Materials passports are part of the solution to one of the building industry’s major problems: demolition. Traditional demolition reduces buildings to rubble, making it impossible to recover materials for reuse or recycling, or cycling through the loops of the circular economy. Instead, it’s a linear system. It squanders all of the potential value in a building’s materials—tiles, wood, windows, doors, and bricks—by cutting short their life cycles. Many materials might otherwise live longer useful lives, be used in different building products and take back programs, or simply be disposed of more responsibly. That’s why materials passports support deconstruction rather than demolition; building recycling and reuse rather than debris.

They also encourage designers and architects to design their products and materials for disassembly, and to think about how they might be used and reused in the future, considering conditions and technologies that don’t yet exist. And then there’s the digital infrastructure that must be built in order to access the kind of information available in a materials passport. A circular system will only be possible with a reliable and consistent flow of standardized information about material flows and composition. That’s why accessible digital platforms and infrastructure are key to the effective implementation of material passports.

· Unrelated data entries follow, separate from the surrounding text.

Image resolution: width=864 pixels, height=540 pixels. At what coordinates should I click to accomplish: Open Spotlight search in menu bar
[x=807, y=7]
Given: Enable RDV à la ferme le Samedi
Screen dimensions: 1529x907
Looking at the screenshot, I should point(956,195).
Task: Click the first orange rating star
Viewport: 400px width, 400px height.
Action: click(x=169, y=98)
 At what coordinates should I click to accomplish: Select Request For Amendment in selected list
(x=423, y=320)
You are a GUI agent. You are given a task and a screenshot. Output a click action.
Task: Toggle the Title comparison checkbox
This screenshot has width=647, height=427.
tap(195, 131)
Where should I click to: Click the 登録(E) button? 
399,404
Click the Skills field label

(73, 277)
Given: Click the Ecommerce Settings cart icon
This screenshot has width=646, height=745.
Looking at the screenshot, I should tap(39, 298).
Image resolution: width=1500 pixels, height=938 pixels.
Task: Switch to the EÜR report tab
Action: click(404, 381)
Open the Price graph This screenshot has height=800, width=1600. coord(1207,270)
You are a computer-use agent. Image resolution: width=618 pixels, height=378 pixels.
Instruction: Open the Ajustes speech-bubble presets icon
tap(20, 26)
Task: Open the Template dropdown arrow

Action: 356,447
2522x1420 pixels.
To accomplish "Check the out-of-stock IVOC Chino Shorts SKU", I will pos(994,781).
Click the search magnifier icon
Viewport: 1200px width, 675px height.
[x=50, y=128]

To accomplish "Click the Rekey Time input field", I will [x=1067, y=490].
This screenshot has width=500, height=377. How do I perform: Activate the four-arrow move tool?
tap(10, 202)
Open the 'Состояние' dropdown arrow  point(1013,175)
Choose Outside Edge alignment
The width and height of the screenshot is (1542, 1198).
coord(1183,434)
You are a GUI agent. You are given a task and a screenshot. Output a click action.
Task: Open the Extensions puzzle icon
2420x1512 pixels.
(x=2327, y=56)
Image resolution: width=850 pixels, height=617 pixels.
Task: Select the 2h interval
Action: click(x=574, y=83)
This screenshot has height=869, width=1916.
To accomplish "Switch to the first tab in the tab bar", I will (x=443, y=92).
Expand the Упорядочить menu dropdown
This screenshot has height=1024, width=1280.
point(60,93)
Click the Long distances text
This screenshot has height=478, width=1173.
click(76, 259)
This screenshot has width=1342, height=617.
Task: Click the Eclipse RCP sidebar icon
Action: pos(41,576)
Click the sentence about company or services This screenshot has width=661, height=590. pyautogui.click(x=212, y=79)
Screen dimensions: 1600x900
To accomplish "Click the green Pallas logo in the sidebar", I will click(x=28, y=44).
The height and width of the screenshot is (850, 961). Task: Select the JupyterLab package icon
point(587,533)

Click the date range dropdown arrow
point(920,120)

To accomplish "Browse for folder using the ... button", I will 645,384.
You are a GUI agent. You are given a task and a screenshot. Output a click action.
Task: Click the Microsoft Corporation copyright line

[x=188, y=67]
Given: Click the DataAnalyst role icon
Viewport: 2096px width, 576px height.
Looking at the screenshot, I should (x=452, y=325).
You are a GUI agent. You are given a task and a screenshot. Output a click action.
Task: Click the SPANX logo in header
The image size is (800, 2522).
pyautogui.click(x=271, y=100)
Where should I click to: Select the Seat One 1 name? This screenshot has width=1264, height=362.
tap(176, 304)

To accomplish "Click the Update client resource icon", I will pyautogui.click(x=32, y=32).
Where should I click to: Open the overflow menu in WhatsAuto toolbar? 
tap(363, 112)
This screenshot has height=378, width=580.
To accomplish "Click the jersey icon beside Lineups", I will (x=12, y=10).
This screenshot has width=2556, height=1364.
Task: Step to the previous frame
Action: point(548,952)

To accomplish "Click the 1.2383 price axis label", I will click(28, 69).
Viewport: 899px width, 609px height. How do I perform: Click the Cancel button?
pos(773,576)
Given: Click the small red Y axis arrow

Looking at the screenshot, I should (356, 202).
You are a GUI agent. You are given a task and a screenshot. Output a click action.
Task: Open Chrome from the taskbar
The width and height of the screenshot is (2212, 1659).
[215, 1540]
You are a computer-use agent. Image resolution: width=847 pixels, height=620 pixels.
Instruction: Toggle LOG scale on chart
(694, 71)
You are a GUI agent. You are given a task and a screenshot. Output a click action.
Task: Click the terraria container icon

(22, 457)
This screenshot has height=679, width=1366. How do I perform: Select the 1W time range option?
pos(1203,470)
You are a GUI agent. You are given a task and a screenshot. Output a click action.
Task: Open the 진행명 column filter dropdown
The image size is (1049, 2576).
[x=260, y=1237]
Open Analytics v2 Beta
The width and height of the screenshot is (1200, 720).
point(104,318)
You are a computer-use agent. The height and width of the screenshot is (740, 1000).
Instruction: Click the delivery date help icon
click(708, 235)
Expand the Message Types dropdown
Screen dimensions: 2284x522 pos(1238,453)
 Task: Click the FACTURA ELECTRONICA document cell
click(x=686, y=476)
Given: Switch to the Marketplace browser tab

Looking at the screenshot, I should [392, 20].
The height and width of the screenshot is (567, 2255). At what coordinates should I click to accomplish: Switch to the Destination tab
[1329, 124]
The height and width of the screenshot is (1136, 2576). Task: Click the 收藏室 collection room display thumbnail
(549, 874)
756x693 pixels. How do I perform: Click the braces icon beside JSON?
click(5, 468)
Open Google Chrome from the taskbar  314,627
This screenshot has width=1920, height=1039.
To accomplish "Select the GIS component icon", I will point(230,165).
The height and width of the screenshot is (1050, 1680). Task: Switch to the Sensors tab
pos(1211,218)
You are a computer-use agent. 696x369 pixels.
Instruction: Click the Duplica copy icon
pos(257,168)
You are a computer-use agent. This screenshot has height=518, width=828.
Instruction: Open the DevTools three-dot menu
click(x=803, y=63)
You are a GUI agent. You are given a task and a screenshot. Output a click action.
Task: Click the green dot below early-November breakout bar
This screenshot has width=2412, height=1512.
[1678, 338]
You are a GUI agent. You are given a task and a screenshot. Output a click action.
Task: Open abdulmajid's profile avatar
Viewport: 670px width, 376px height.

What Does a Materials Passport Look Like?

For now, there’s no single standardized materials passport, so the document might take on any number of formats, from an Excel sheet to a three-dimensional model or a blockchain-based ledger. But they should contain similar information—about what materials make up its components, their origin, suppliers, current condition, real-time market value, and environmental impact.

Passports contain complex, detailed information, which can be challenging but also allows clients, governments, and other users to have a high-level understanding of a building’s material parts and their social, economic, and environmental value and impact. Materials passports aren’t just long lists of data; they’re meant to be tools that manufacturers can use to improve their products.

How is it Being Implemented?

One of the pioneers of material passports is the Dutch nonprofit, Madaster. Madaster’s passports divide a building into its layers, describing the materials in each and calculating a circularity index, which provides information about whether the materials are virgin or recycled, how they’re installed, and whether they can be reused. Another, the European Union’s Horizon 2020 project Buildings as Material Banks (BAMB), is an important initiative that has already generated more than 300 materials passports.

These initiatives are working with different European governments to implement policies and tax incentives that encourage the use of materials passports. Green building certifier BREEAM is also now awarding credits to projects that register materials passports. The United States doesn’t have a materials passport yet, but it could soon. Designers and other building industry professionals have sway in this. By asking suppliers about materials passports and pushing for companies to integrate them into their circularity goals, we can help make changes that reduce waste, increase value, and support the transition to a circular economy.